Gurdon Wattles bought the Omaha and Council Bluffs Railway and Bridge Company, or O&CB along with several competing local lines and merged them into one unit called the Omaha Traction Company in the early 1900s. Wattles continued using the O&CB brand. In 1943 the company began training women as streetcar operators after many of its male drivers were called into military service during WW II. The women learned quickly and were paid the same wages as their male counterparts. The company disbanded with the creation of Metro Area Transit in the early 1970s.
The Amalgamated Association of Street and Electric Railway Employees attempted to unionize workers in Omaha Traction Company in the first decade of the 20th century with an organizer arriving in the city in 1902. That early effort faded within a year; however, Gurdon Wattles formed the Omaha Business Men's Association within the year to fight the prospect of losing the city's open shop status.

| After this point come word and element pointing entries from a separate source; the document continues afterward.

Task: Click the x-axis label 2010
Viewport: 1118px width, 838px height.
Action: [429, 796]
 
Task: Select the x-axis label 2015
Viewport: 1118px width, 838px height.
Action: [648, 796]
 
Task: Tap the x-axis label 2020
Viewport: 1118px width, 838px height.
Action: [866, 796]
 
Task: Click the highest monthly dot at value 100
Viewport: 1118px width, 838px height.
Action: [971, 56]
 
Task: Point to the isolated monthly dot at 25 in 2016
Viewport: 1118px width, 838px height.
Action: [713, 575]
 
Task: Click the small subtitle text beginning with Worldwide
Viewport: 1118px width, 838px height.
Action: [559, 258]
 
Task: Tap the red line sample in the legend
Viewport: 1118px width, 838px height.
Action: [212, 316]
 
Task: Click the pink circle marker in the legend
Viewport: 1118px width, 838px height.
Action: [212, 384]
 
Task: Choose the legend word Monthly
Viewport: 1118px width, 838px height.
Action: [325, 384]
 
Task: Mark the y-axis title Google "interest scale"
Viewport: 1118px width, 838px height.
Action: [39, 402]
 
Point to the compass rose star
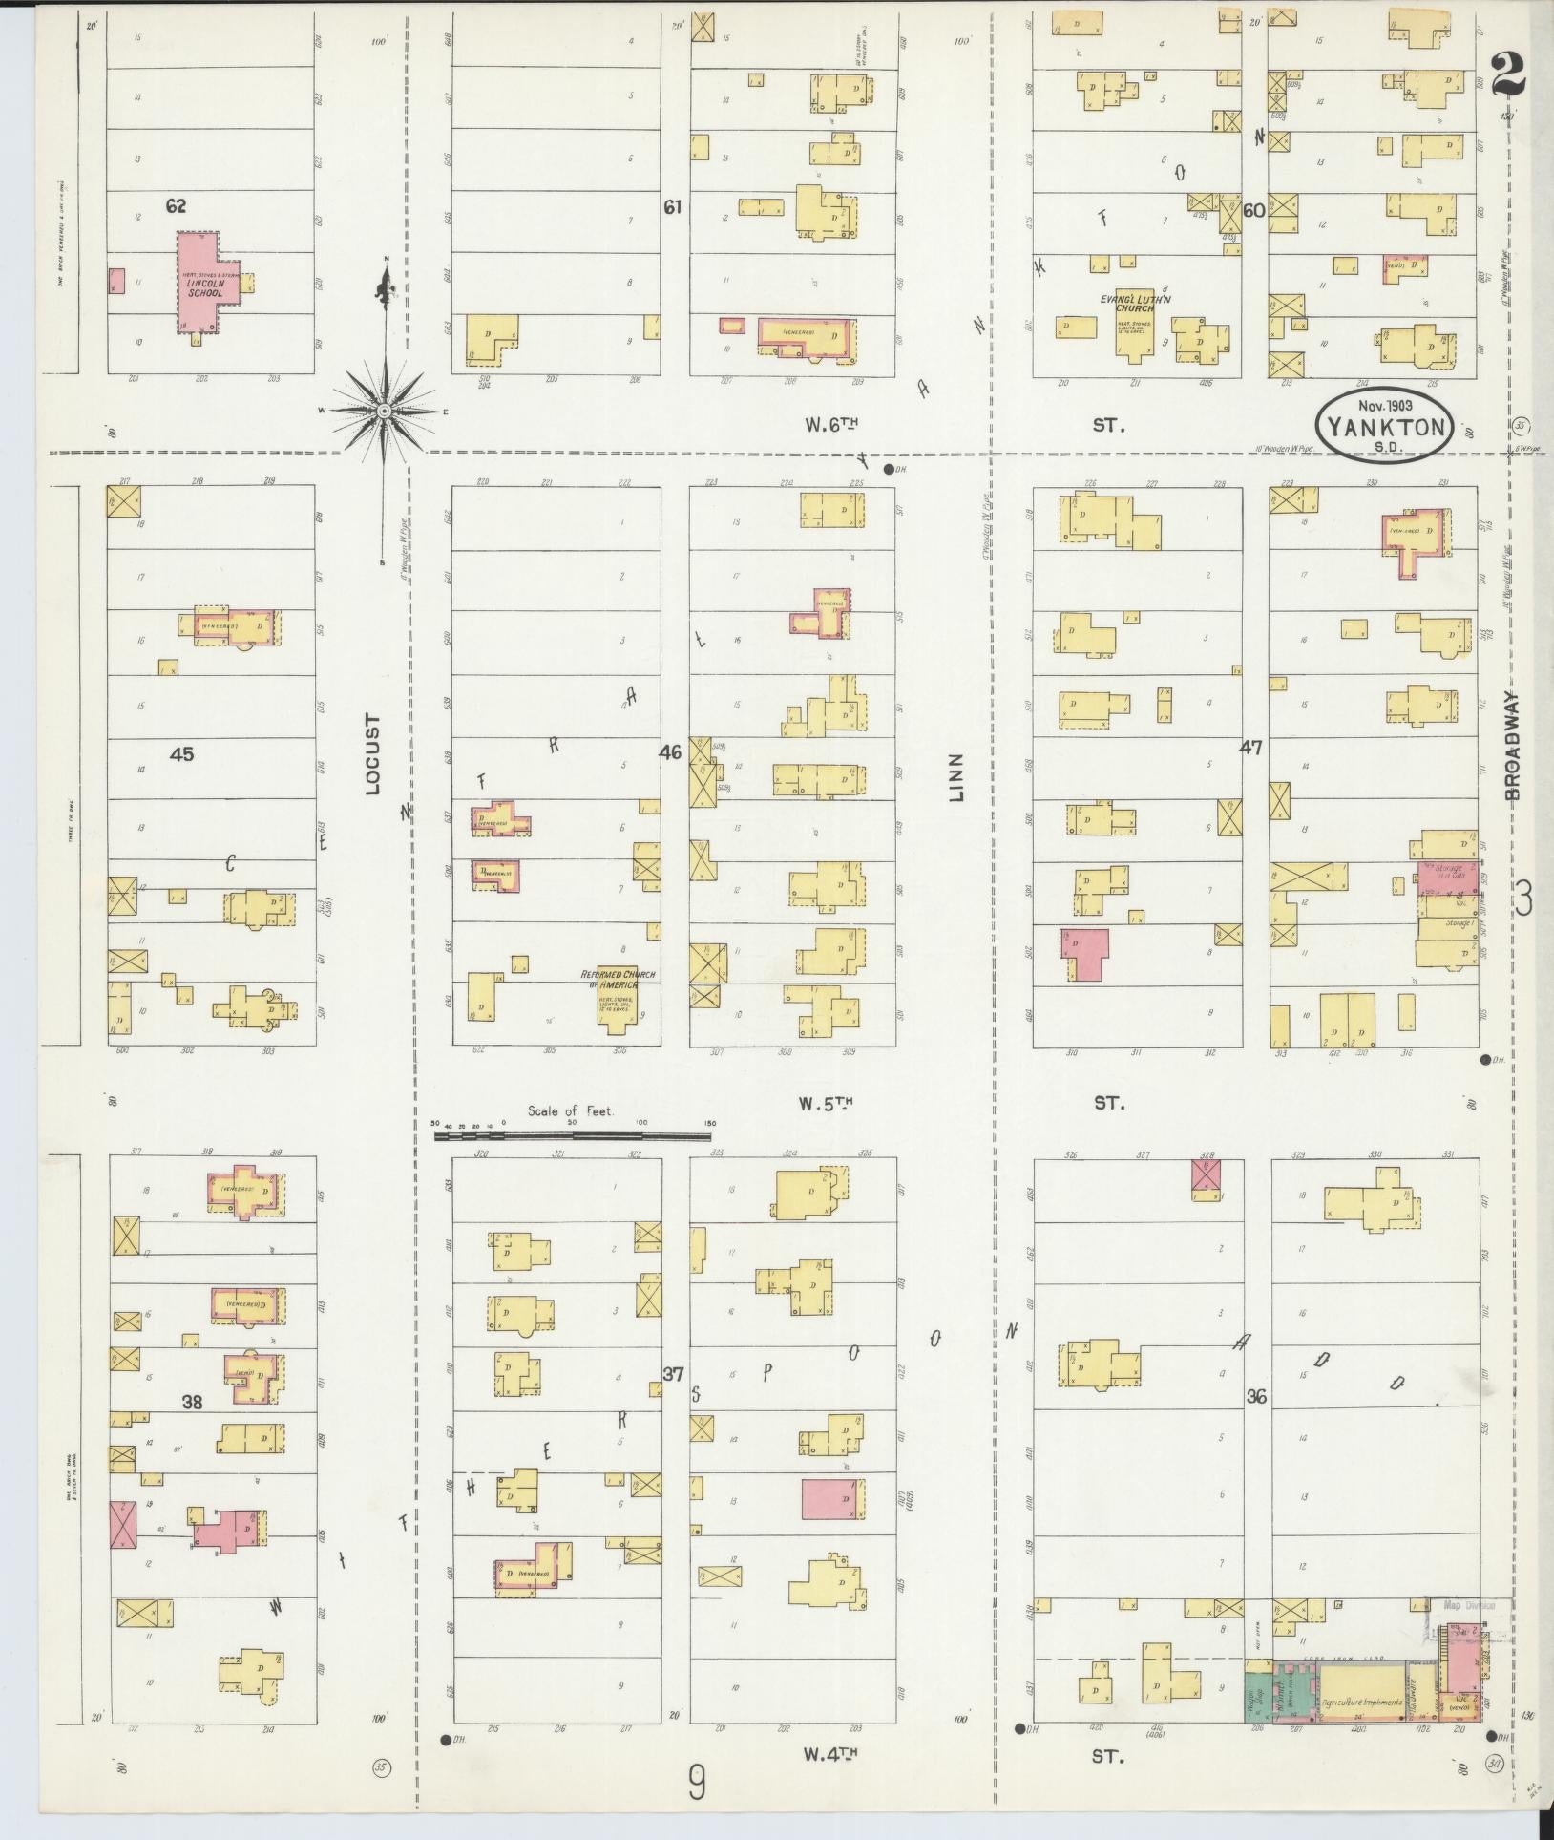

Wattles resisted any unionization within his businesses, as well as the city. When workers struck in early September 1909 he quickly hired strikebreakers from across the country to cross picket lines. He further provoked unionizers by publicly refusing arbitration in two of the city's business community's organs, the Omaha Bee and the Omaha Herald. Starting September 19, 1909 mobs rioted in the streets of downtown destroying streetcars, terrorizing company officials and attacking strikebreakers. Wattles kept the strikebreakers on, hiring others from Eastern United States cities to come in until the strikers agreed to his terms. Wattles later wrote a booklet about the events entitled A Crime Against Labor: A brief history of the Omaha and Council Bluffs Street Railway Strike, 1909. In the book he referred to the strikebreakers as, "a jolly lot of disreputables, always ready for a fight." The riots continued through September 23, 1909, eventually subsiding to the pressure of the strikebreakers.